ABC News president Ben Sherwood addresses the TCA press tour.

When ABC News scheduled a panel to open the Disney/ABC session of the Television Critics Association press tour, it was probably expecting to take a victory bow. It’s been a good several months in particular for the Good Morning America team. Last week, for the first time in 17 years, the show beat Today in both total viewers and viewers 25-54. Most of the victorious GMA team joined ABC News president Ben Sherwood by satellite.

But last Friday, after the Aurora, Colo., Dark Knight shooting, GMA committed a journalistic foul that left little time for self-back-patting Thursday morning. In their live coverage that morning, investigative correspondent Brian Ross suggested that the shooter, James Holmes, may have been a member of the Aurora Tea Party; it turned out that the Tea Party member was a different, innocent, James Holmes.

At the panel, Sherwood and Stephanopoulos apologized, repeatedly and effusively. “I’m sorry about the mistake,” said Stephanopoulos. “I know that Brian is sorry about the mistake. I think it was a mistake made in good faith.” Sherwood, as head of the news division, said he took ultimate responsibility: “We know that that moment did not live up to the high standards of ABC News… We put something on the air that we did not know to be true, and the part that we knew to be true was not germane to the story.”
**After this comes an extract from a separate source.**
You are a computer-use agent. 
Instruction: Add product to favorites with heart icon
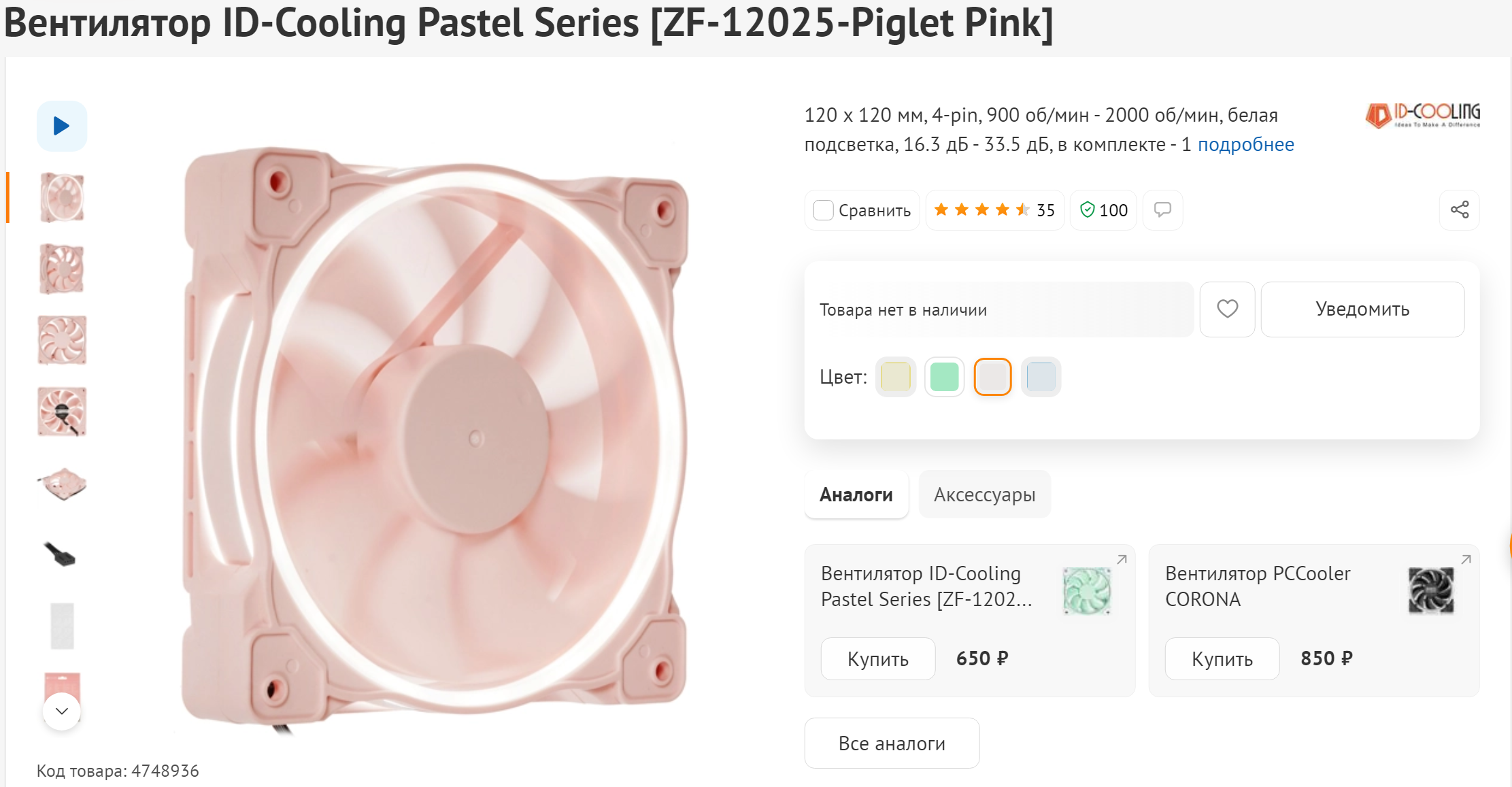click(x=1227, y=309)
As to how the mistake happened and how ABC would avoid it in the future, there were fewer clear answers. Speaking to reporters after the presentation, Sherwood said that he had a “stern” talk with Ross after the fiasco, but that Ross had not been suspended or punished in any way. The network was evaluating its procedures, he said, but had not made any changes yet. Nor did Sherwood have a chain-of custody explanation as for how the information got on air: who, besides Ross, knew what he was going to report when Stephanopolous tossed to him? As Sherwood acknowledged, after all, the mistake was blatant–finding the same name on a Tea Party roster is not confirming that that was the shooter–so anyone who knew what Ross was going to air with could and should have simply said, “Let’s hold this and check it out.”
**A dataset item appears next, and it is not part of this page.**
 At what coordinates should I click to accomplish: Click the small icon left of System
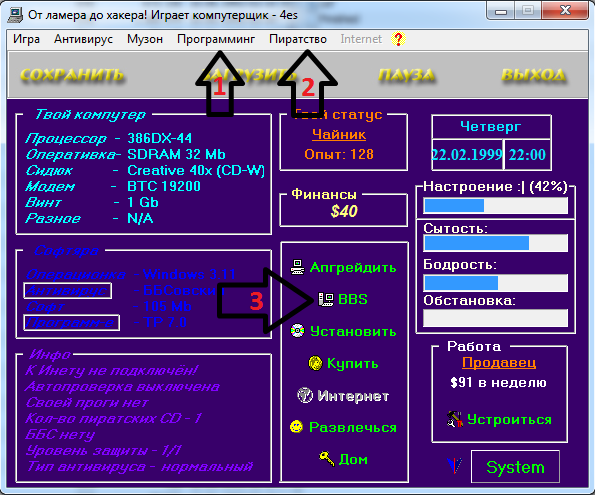[454, 465]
And the larger question: would Ross’ Tea Party report have been relevant if it were true? Sherwood first resisted answering this “hypothetical”–though that was the entire basis of the report’s going on air. But then he elaborated: “Our mission is to tell the audience everything we can that is relevant about a person who has just committed a terrible crime that is unimaginable to all of us. And so, if in the course of our sweeping everything we can about this person, part of it turns out that he is a member of a particular club, a member of a particular organization, he has a particular hobby–if we judge that it is journalistically relevant to a rich profile that will help our viewers understand who is this, why did he do this, then we would report those facts.”

In other words–if I may interpret–yes, it would be relevant if true, as it would be if the shooter were an Occupy protester or a Libertarian or a member of any political party, and as part of a whole sweep of information that tries to get at who this guy is.
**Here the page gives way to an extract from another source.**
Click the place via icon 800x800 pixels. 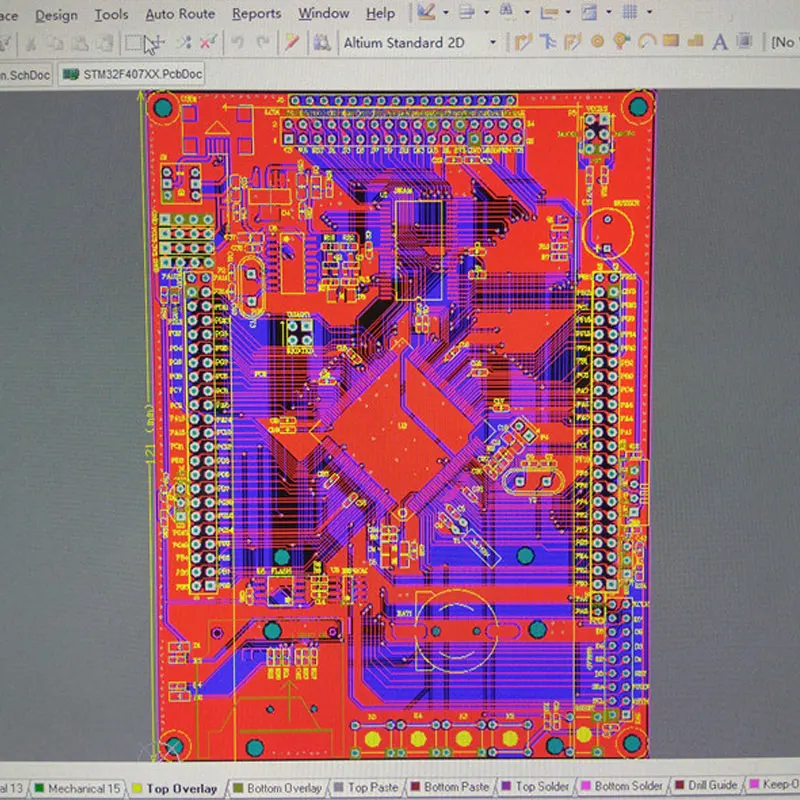click(x=621, y=42)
Fair enough–but it’s also explosive enough that you don’t go to air with it on the possibility that it might be true, which Ross essentially said in his own report. (I don’t know if ABC would have gone to air with news that Holmes was a Democrat or a non-Tea Party Republican, but it’s also not fair to convict them on a hypothetical.) And the upshot is, it’s not clear whether ABC will actually change anything to avoid this happening in the future. There was a lot of apology in ABC’s response, rightfully so, but not, on the surface, a lot of soul-searching about what makes mistakes like this happen.

Ironically, the ABC News panel was followed by Katie Couric, speaking about her new daytime talk show. One reporter asked Couric about the drop in public trust in the media, and she cited incidents from the Breitbart selective editing of remarks by Shirley Sherrod to CNN and Fox News misreporting of the Supreme Court healthcare decision. A big problem, she said, is “the constant fervor to be first.”

Maybe ABC could have Katie Couric drop by and talk to its news department.